-- Opening Marker --

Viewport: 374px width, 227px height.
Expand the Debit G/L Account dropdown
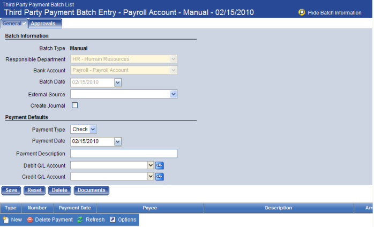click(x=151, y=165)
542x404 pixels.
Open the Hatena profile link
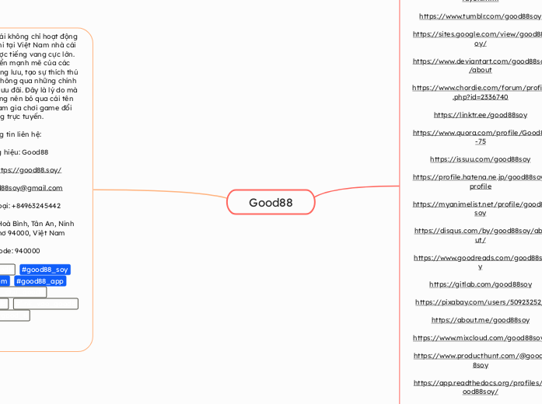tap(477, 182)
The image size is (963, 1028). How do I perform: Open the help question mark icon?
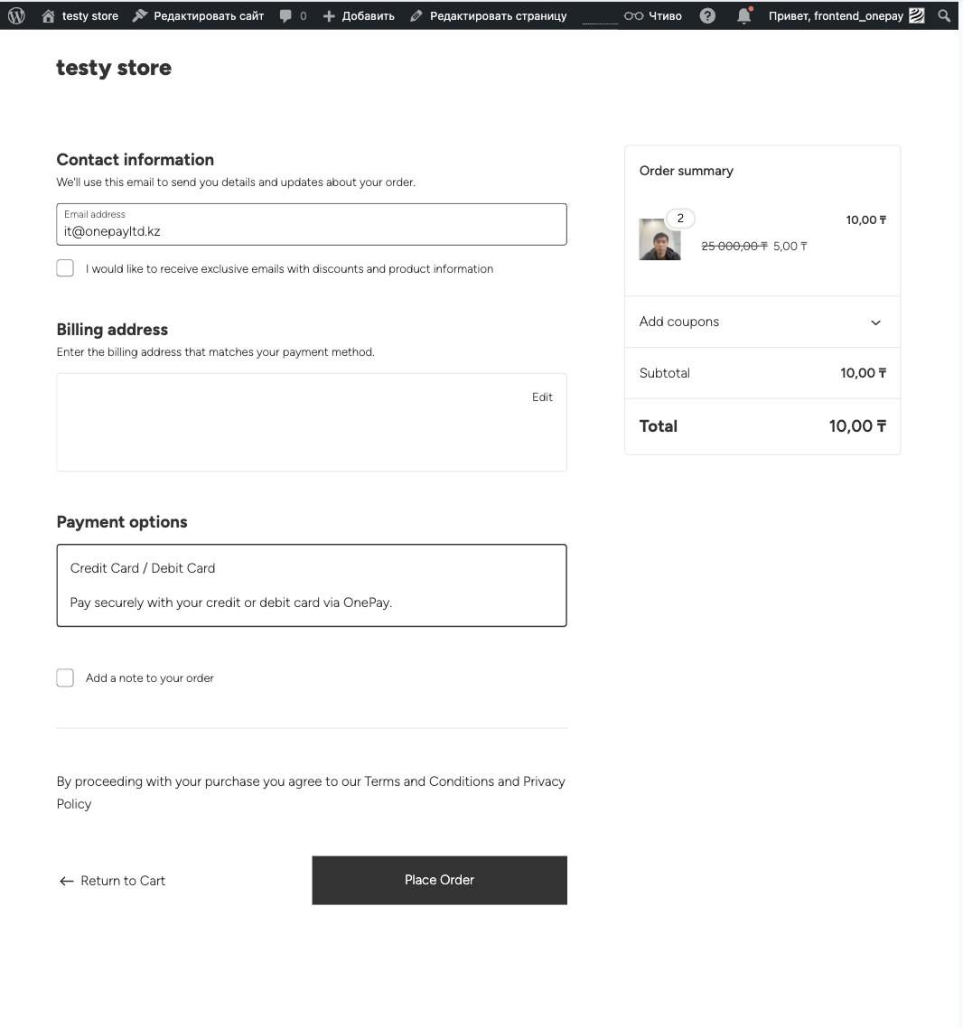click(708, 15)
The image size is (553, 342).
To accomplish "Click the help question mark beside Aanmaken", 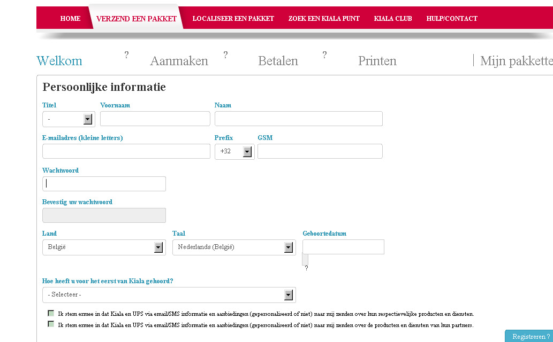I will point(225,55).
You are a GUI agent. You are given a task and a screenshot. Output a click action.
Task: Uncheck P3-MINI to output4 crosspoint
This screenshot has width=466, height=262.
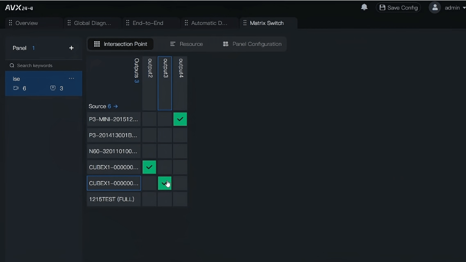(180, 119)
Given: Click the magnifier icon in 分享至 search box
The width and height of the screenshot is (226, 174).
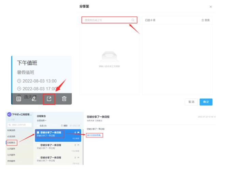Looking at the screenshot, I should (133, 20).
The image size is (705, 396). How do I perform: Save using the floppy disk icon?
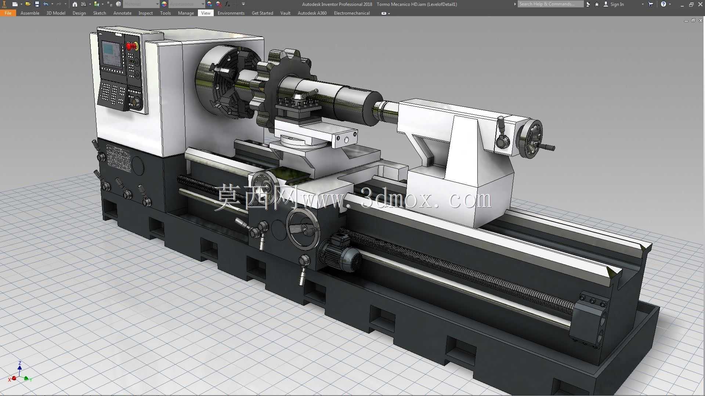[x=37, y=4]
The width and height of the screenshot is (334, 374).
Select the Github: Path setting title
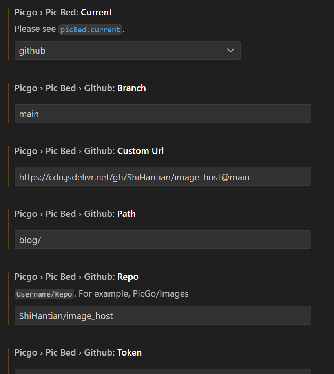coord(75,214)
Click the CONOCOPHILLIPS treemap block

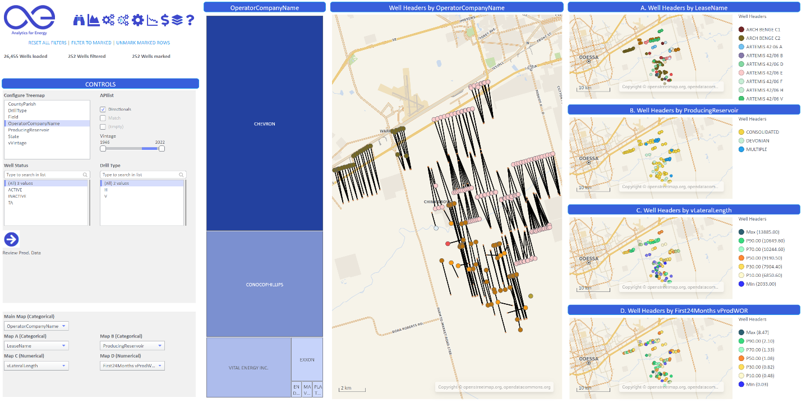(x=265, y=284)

-- Closing Marker --
-- Opening Marker --

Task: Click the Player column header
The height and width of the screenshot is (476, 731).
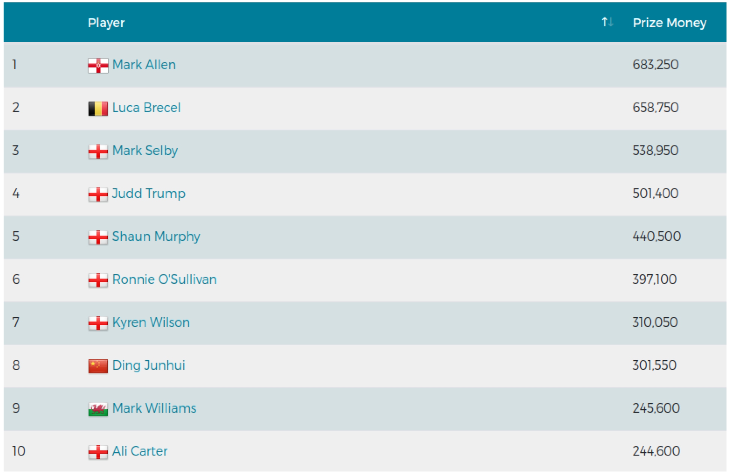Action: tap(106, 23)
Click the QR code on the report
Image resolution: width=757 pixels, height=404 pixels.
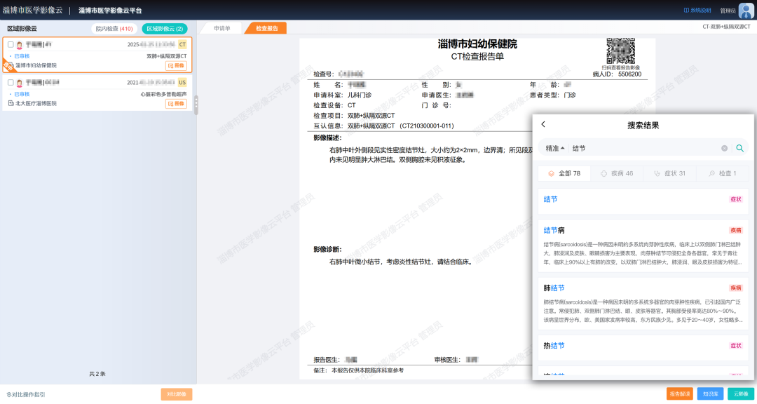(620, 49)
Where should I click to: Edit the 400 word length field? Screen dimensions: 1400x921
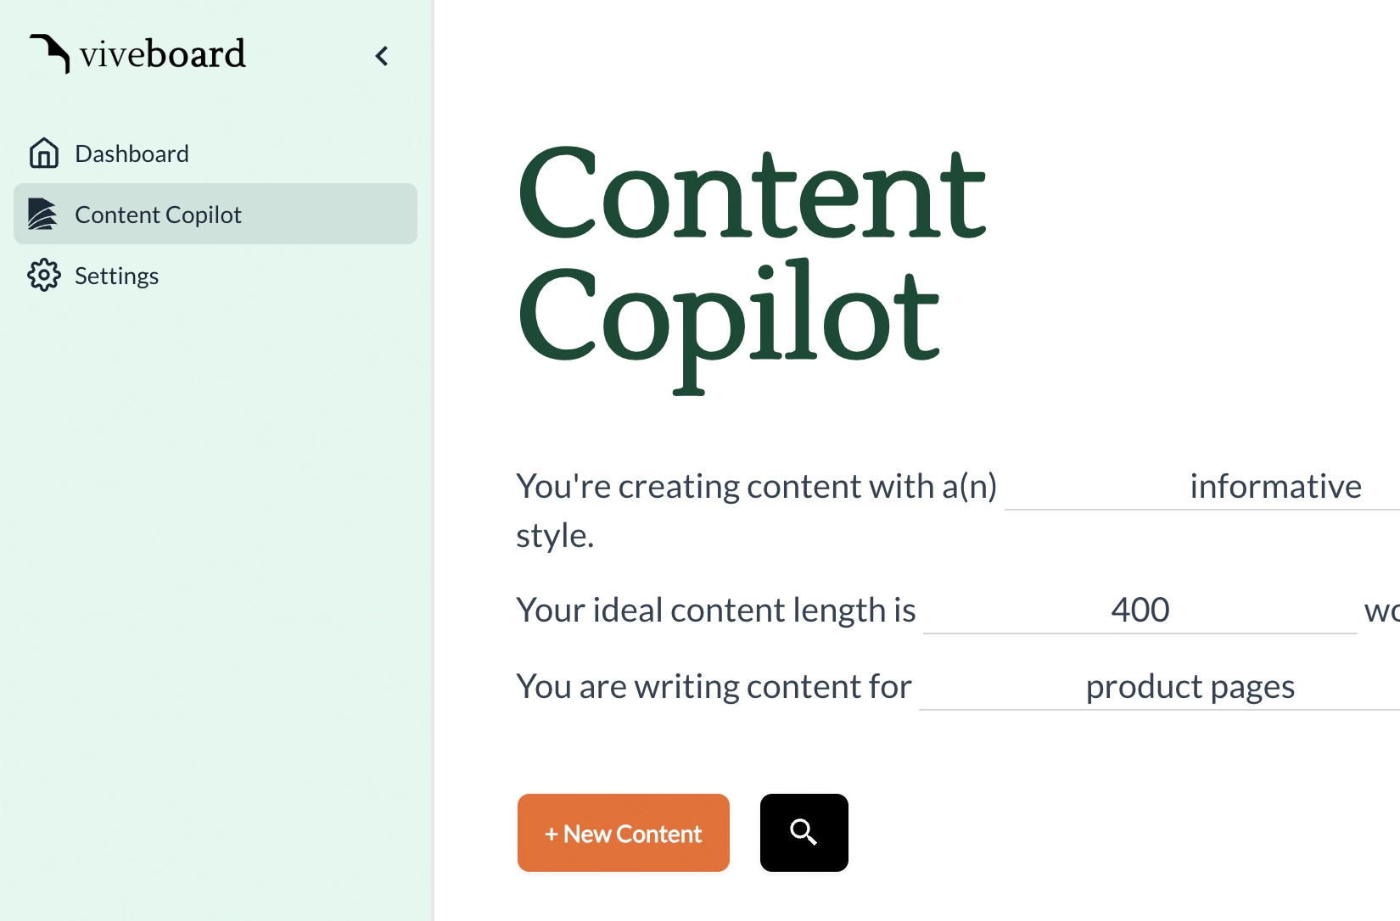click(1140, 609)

-- Closing Marker --

■ WORK REQUIRED:
Everything above from the line containing "Viewport: 374px width, 227px height." through the line containing "The image size is (553, 342)." must be repeated exactly, and the pictures must be left out.

■ EXPECTED ANSWER:
Viewport: 374px width, 227px height.
Expand the Debit G/L Account dropdown
click(x=151, y=165)
542x404 pixels.
Open the Hatena profile link
tap(477, 182)
The image size is (963, 1028). How do I perform: Open the help question mark icon?
click(708, 15)
The image size is (553, 342).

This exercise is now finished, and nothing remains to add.